I used to subscribe to the idea of the "lone survivor", which was followed by the "survivalist and family" unit. However, by the time I came to write The Lucifer Bug I had realised that these small units are not viable if we want to do more than just survive. To preserve any form of civilisation there needs to be specialisation, and for this a team is needed. Not a big team, perhaps 30 is an upper limit, but enough to share out the skills and the workload, to have enough people so that some remain optimistic when others get demoralised.

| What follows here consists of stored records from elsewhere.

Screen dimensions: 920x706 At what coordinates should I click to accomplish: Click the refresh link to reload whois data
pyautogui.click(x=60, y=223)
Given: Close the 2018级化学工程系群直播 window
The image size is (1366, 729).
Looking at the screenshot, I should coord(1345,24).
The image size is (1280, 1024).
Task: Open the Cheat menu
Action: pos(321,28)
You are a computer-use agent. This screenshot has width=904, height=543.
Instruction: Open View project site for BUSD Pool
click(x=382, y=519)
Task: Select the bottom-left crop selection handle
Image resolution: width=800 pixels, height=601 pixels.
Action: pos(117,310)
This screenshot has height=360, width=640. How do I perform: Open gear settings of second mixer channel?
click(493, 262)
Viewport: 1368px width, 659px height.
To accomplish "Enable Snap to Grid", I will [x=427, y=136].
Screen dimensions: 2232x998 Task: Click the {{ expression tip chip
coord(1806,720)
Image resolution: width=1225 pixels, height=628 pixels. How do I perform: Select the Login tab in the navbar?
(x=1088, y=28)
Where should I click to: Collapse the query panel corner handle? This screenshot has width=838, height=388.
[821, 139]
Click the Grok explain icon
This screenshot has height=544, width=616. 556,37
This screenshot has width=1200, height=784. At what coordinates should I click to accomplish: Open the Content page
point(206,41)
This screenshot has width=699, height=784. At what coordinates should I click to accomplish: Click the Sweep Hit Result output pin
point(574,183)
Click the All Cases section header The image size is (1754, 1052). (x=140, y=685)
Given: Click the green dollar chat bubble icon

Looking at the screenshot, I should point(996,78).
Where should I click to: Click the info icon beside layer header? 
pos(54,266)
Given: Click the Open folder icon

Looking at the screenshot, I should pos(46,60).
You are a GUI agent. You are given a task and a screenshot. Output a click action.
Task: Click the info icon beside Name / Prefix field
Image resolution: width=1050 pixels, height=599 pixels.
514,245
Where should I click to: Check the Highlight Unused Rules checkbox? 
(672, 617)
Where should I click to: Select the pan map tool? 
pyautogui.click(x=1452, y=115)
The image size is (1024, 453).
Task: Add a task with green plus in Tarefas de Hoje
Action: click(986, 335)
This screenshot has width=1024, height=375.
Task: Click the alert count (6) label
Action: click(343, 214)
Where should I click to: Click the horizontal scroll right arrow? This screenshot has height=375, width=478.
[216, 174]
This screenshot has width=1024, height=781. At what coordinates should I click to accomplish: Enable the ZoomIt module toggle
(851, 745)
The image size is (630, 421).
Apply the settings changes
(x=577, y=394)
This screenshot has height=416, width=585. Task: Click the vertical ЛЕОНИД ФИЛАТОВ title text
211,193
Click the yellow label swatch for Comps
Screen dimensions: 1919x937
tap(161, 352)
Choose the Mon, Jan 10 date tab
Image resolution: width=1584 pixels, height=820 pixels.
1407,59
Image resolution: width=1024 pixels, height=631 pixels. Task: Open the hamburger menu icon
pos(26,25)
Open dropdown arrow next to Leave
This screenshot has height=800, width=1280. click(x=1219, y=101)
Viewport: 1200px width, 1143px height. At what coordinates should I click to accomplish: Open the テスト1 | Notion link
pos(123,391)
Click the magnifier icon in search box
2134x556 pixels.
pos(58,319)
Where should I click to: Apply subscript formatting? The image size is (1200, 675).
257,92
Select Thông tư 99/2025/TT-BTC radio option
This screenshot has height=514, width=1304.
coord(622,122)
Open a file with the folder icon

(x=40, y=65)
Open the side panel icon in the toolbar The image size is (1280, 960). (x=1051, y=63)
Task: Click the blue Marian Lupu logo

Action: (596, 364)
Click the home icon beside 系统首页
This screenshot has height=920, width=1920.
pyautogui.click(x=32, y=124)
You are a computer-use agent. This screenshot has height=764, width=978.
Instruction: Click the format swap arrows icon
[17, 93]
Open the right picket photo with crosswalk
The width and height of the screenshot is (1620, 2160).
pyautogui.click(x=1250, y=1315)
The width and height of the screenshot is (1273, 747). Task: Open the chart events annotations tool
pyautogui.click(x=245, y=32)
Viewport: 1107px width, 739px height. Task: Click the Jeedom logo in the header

Several kinds of team appear in the novel, the central one being the team of scientists devoted to solving a specific problem. I also explore the idea of a team built around dominance and submission (a dominance hierarchy), which has some qualities that would make it particularly resilient in difficult times. Another kind of dominance hierarchy is the military, represented in The Lucifer Bug by the Navy. Their arrival in the novel was almost as unexpected to me as the author as it was to the main characters, but they come to play quite a facilitating role and made me realise just how important the sea would be in any post-apocalyptic recovery. Another kind of hierarchy to interest me is the religious order, many of which are very ancient and resilient. The monastic orders in Great Britain suffered badly at the hands of Henry VIII, a fact which makes only the briefest of appearances in the novel.

When things break down, what happens to teams and communities? While some collapse into anarchy or are completely wiped out, are there groups that can survive and even thrive? What are the characteristics of those communities that continue to function after the catastrophe?